赤血球の自然経過による破壊と瀉血により、早産児では出生後に赤血球数が減少します。 早産児では赤血球の産生を刺激する血中の物質であるエリスロポエチン(EPO)が低値であることが、貧血の予防、治療にEPOを使用する論拠となっています。 総計262名の早産児が、輸血予防のためのEPOの早期投与と後期投与との比較を行う2件の研究に参加していました。 赤血球輸血の使用、輸血回数、赤血球輸血量、乳児1名当たりの供血者数の減少について、EPOの後期投与に比べた早期投与の利益は示されませんでした。 しかし、EPOの後期投与に比べて早期投与では、早産児の重篤な合併症である未熟児網膜症のリスクが高くなりました。 現在、どちらの研究でも参加した乳児の多数は研究に参加する前に供血者の血液に曝露されていたため、 どちらの投与でも供血者の血液へのあらゆる曝露に関して何らかの実質的な利益をもたらすというエビデンスは欠如しており、 EPO早期投与により未熟児網膜症のリスクが上昇しました。 EPOの早期投与も後期投与も推奨されません。

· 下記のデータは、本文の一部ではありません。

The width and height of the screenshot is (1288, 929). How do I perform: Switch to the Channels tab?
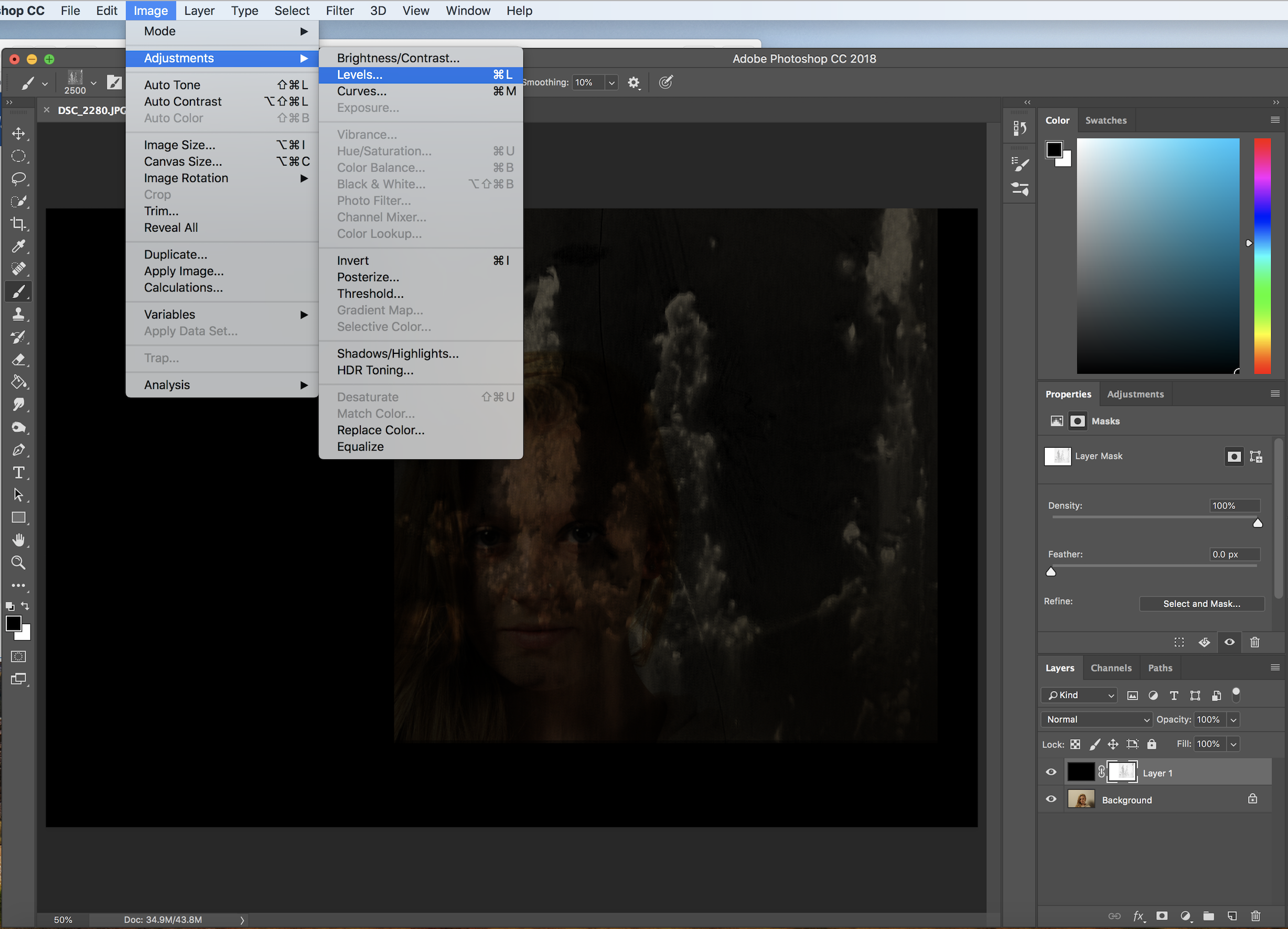(x=1111, y=668)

EPO後期投与に比べて、EPO早期投与による「1回以上の赤血球輸血」や「乳児1名当たりの輸血回数」の有意な減少はなかった。 EPO早期投与に伴うROP(あらゆる病期)リスクの統計学的に有意な上昇、および第3病期を超えるROPでの同様の傾向は、大いに懸念される所見であった。
早産児では血漿中エリスロポエチン(EPO)が低値であることが、貧血予防または治療にEPOを使用する論拠となっている。
早産児/低出生体重(LBW)児での赤血球輸血の減少におけるEPO早期開始と後期開始を比較した有効性および安全性を評価すること。
2006年にCochrane Neonatal Review Group(CNRG)に対する標準的検索を実施し、2009年に更新した。 2009年9月の更新では、2005~2009年9月のコクラン・ライブラリ、MEDLINE(PubMedによる検索)、CINAHL、EMBASEを検索した。 2012年3月に再検索を行った。 2000~2012年のPediatric Academic Societies' Annual meetingsをAbstracts2View™で電子的に検索したほか、 臨床試験登録(clinicaltrials.gov; controlled-trials.com; who.int/ictrp)も同様に検索した。
日齢8日未満の早産児またはLBW児を対象としたランダム化比較試験(RCT)または準RCT。 介入:EPO早期開始(日齢8日未満に開始)とEPO後期開始(日齢8~28日に開始)との比較。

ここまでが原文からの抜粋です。